All of mankind needs the forgiveness of our loving God and we must seek it! Our God is a merciful God and we must offer thanksgiving and praise and make a healthy salvific attempt to live a righteous lifestyle! Suffering and dying on the cross, Christ says these words: “Father, forgive them, for they know not what they do.” [Lk. 23:34] What better example do we need? Why do we delay when it comes to forgiveness?
Elder Paisios of Mount Athos says it like this: “When we are wronged and accept this injustice, then in fact we gain. For example, am I wrongfully accused of having committed a crime and imprisoned unjustly? That’s fine. My conscience is clear since I have not committed that crime, and on top of that, I have a heavenly reward. Is there a greater benevolence? I don’t complain to God; instead, I glorify God, “How can I thank you, my Lord, that I didn’t commit that crime? If I had, I wouldn’t have been able to bear pangs (painful emotion) of remorse.” That’s when jail can become Paradise. Has someone struck me unjustly? “Glory be to you, O lord!

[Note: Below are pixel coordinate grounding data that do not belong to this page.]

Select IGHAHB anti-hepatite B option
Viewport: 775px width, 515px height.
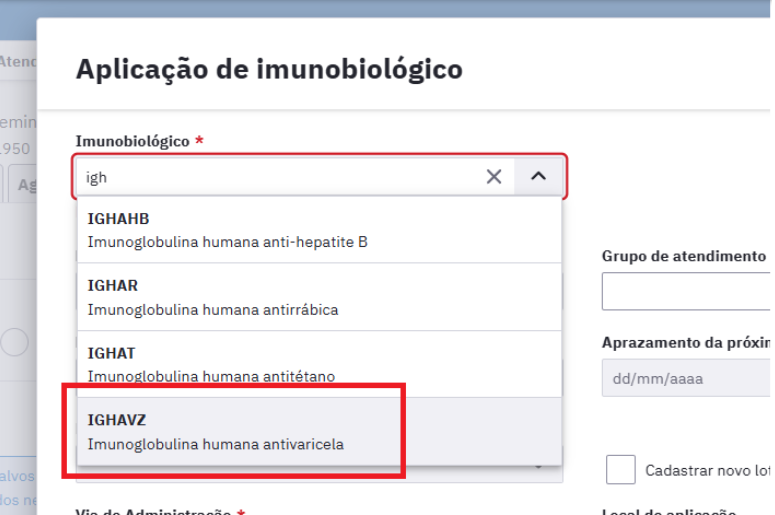pos(318,230)
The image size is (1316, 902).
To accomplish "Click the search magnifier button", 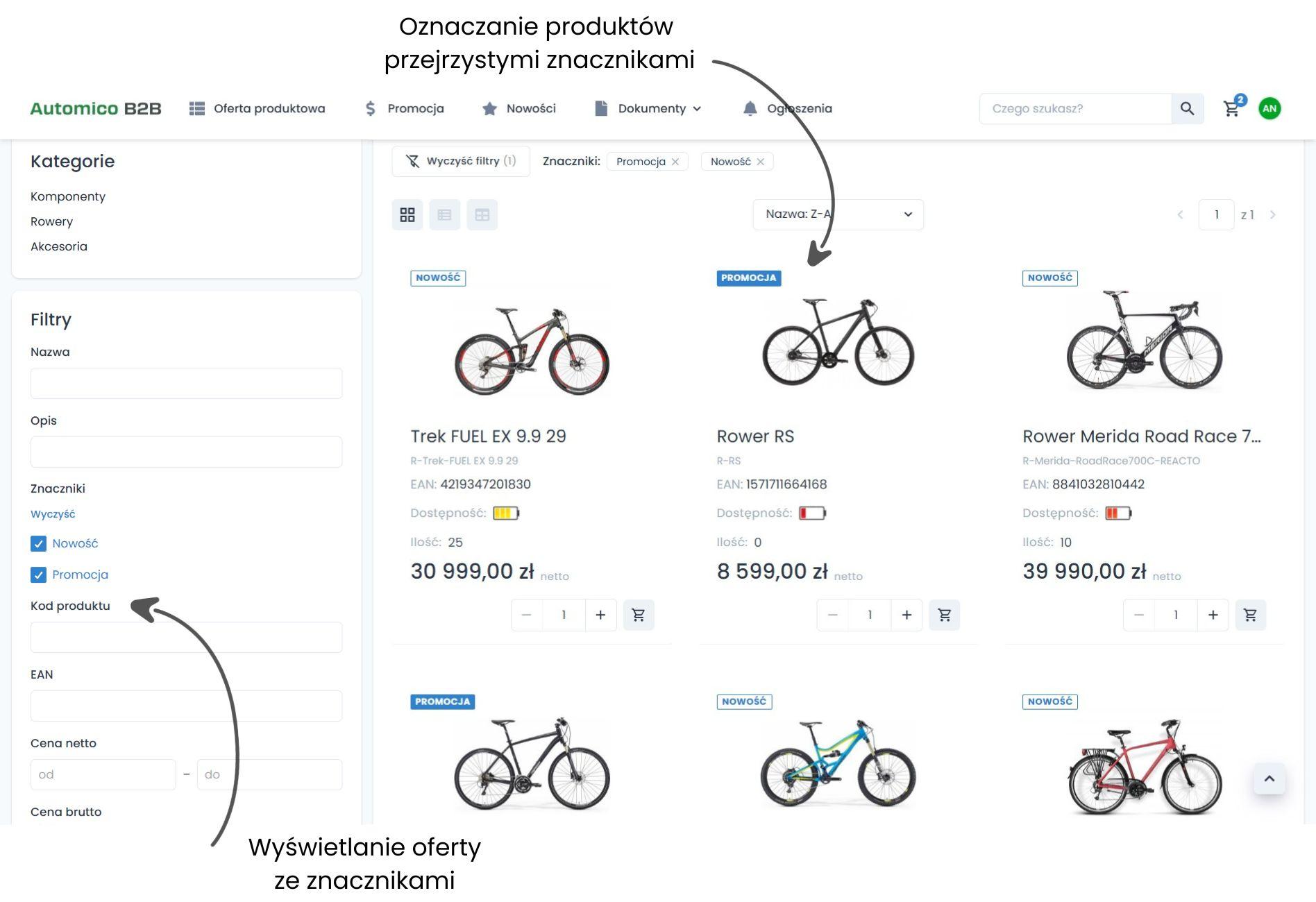I will (x=1187, y=109).
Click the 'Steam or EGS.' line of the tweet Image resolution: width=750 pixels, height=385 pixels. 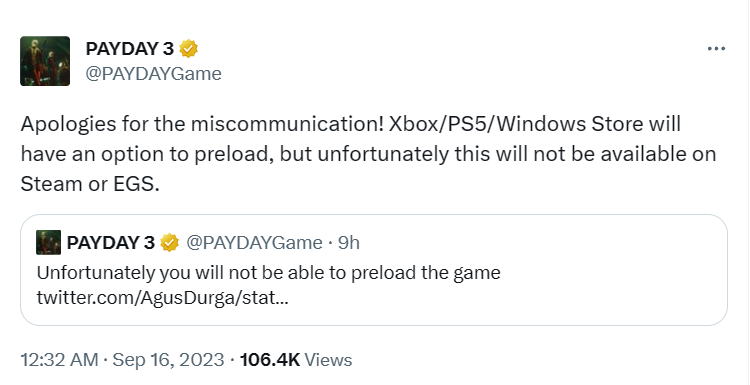tap(89, 184)
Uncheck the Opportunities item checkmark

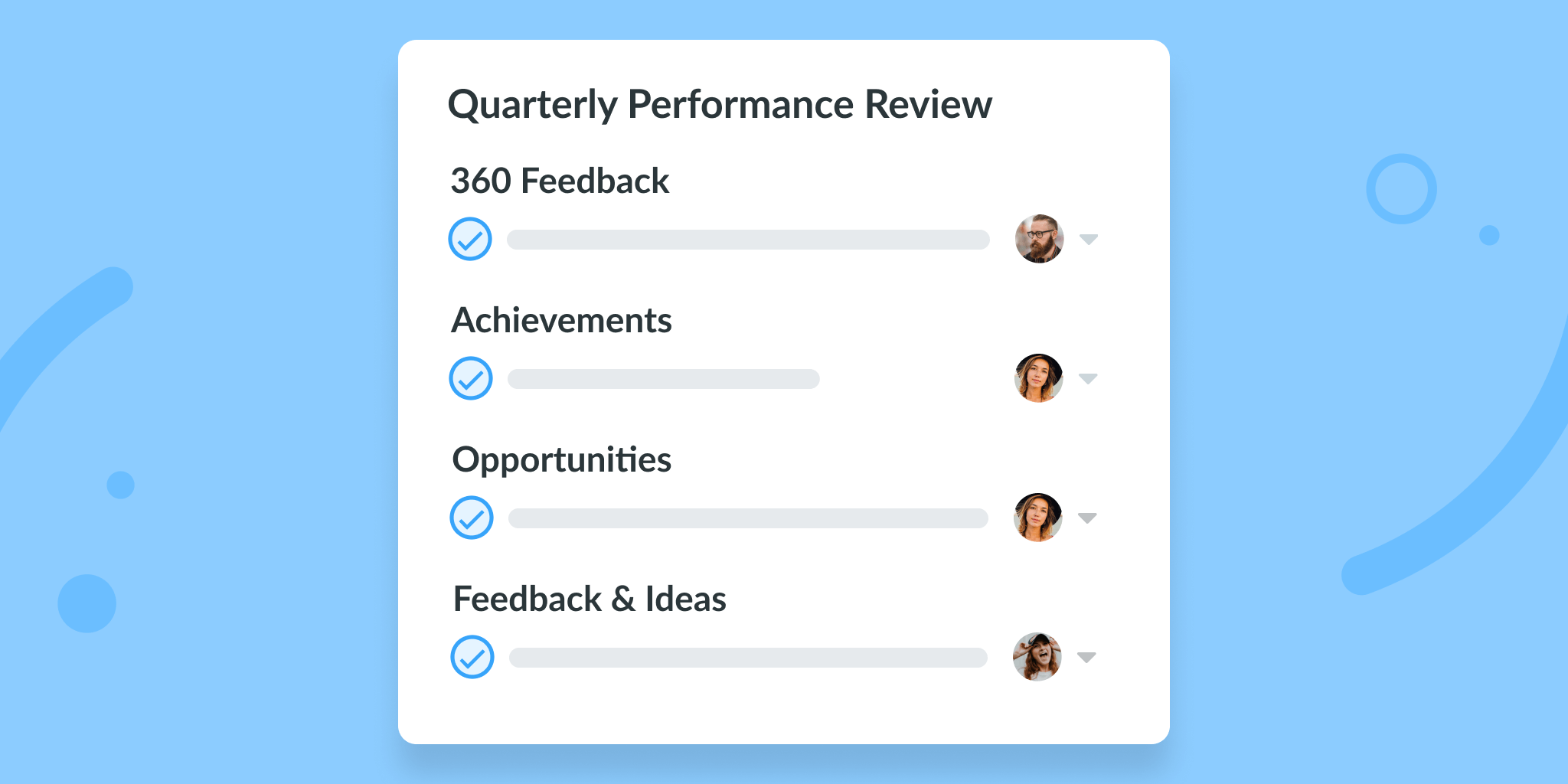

Perhaps I may be able to pay off a sin; I, too, had once struck someone.” Have I been insulted unjustly? “Glory be to Thee, O Lord! I accept out of love for You, for You. Too, were struck and slandered for me.”“(Spiritual Struggle pg 88, Elder Paisios of Mount Athos, Spiritual Counsels III)
Forgive those armed with double-barrel tongues of malice and may the aching blood seeping from your wounds be the healing blood of Christ to all humanity. And hopefully the reflective letters on our sign will no longer read “No Trespassing” but will read a hearty “WELCOME”.